Kaggle titanic challenge with torch7
Kaggle titanic challenge is a famous knowledge competition which many new Kaggler will try their first Kaggle competition. Since there are currently no tutorial to solve this challenge with artificial neural network, I decided to use torch7 to compete in this competition. FYI, click here to get the data.
Why Torch7
Deep learning is state of the art machine learning algorithm in learning image, video, sound and natural language. Torch7 is one of the famous deep learning framework, which is already used within Facebook, Google, Twitter, NYU, IDIAP, Purdue and several other companies and research labs.
Model
Validation
Validation is using back the training dataset since the dataset will be too small if I separate it. As I am using tanh as transfer function , for those model output bigger than 0, I classified it as survived.

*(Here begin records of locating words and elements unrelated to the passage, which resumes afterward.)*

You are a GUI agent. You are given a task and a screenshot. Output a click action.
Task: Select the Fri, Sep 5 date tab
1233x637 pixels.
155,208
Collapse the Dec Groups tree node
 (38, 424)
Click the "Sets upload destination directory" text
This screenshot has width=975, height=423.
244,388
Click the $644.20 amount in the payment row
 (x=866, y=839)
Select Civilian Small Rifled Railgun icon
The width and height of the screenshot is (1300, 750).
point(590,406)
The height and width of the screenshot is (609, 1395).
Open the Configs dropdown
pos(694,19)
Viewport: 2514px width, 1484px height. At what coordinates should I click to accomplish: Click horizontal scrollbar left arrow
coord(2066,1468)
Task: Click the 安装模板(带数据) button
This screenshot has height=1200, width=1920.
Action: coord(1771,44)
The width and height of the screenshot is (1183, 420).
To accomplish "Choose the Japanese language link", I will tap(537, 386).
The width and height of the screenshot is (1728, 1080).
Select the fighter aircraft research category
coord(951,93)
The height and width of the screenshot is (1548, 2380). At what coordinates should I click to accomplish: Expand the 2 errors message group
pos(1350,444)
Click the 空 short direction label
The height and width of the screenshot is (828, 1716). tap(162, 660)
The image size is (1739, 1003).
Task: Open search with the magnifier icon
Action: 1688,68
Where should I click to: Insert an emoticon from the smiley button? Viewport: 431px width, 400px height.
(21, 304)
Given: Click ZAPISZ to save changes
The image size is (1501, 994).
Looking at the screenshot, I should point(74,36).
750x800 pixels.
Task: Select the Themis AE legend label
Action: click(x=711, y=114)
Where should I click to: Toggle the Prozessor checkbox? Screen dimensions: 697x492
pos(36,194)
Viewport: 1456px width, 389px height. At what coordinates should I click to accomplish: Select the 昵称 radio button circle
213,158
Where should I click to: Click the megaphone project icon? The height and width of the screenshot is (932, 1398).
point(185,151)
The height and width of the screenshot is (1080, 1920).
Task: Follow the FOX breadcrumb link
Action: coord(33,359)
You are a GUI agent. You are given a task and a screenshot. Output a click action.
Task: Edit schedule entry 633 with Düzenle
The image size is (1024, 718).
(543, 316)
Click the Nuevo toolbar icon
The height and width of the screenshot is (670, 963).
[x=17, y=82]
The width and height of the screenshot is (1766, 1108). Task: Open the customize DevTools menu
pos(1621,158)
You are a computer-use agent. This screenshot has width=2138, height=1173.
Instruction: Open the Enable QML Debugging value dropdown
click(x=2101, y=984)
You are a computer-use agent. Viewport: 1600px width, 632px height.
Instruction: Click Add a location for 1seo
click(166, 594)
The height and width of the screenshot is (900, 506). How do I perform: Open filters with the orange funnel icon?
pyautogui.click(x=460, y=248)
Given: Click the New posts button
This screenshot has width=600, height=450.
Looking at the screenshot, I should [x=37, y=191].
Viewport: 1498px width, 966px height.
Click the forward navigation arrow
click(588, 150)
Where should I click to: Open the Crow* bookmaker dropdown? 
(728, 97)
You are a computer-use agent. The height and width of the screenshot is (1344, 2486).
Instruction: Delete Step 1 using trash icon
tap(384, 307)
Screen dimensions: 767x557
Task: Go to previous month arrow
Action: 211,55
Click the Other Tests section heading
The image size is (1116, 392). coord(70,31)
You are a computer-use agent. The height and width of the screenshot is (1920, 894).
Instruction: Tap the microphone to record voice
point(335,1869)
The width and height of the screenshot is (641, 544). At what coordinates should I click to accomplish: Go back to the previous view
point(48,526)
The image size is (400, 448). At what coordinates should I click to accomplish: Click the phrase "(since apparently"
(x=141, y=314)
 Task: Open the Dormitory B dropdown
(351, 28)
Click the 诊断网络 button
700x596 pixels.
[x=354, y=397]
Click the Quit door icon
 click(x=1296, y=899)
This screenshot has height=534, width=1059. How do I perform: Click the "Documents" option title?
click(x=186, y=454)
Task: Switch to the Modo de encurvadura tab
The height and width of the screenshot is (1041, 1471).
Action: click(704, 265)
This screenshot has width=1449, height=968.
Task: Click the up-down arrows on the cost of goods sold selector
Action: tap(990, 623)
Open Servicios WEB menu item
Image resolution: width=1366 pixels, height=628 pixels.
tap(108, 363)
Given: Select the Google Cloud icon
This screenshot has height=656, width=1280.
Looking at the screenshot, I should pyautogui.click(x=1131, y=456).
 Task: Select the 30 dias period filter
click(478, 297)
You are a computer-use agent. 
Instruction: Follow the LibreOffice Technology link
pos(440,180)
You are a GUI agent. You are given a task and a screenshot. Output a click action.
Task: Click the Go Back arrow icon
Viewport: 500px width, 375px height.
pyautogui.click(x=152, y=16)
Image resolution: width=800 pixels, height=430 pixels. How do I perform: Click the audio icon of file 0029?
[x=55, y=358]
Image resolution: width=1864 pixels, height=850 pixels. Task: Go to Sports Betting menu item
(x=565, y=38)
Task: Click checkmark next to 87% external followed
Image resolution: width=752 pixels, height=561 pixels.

Using model after training for 20000 epoch, the result are:
- False Positive : 31
- True Positive : 276
- False Negative : 66
- True Negative : 518
Submission Result
The score is the percentage of passengers we correctly predict. The submission result using model on epoch 20000 is 0.74641. From the result, we know that our model is slightly overfitted because training set accuracy is 89.113% while test set is 74.646%.
Some Thought
I have showed that torch7 works in Kaggle titanic challenge too. With this method, I can easily get the probability that a passenger is survived based on the input, and this Bayesian behavior is really important in real world use case.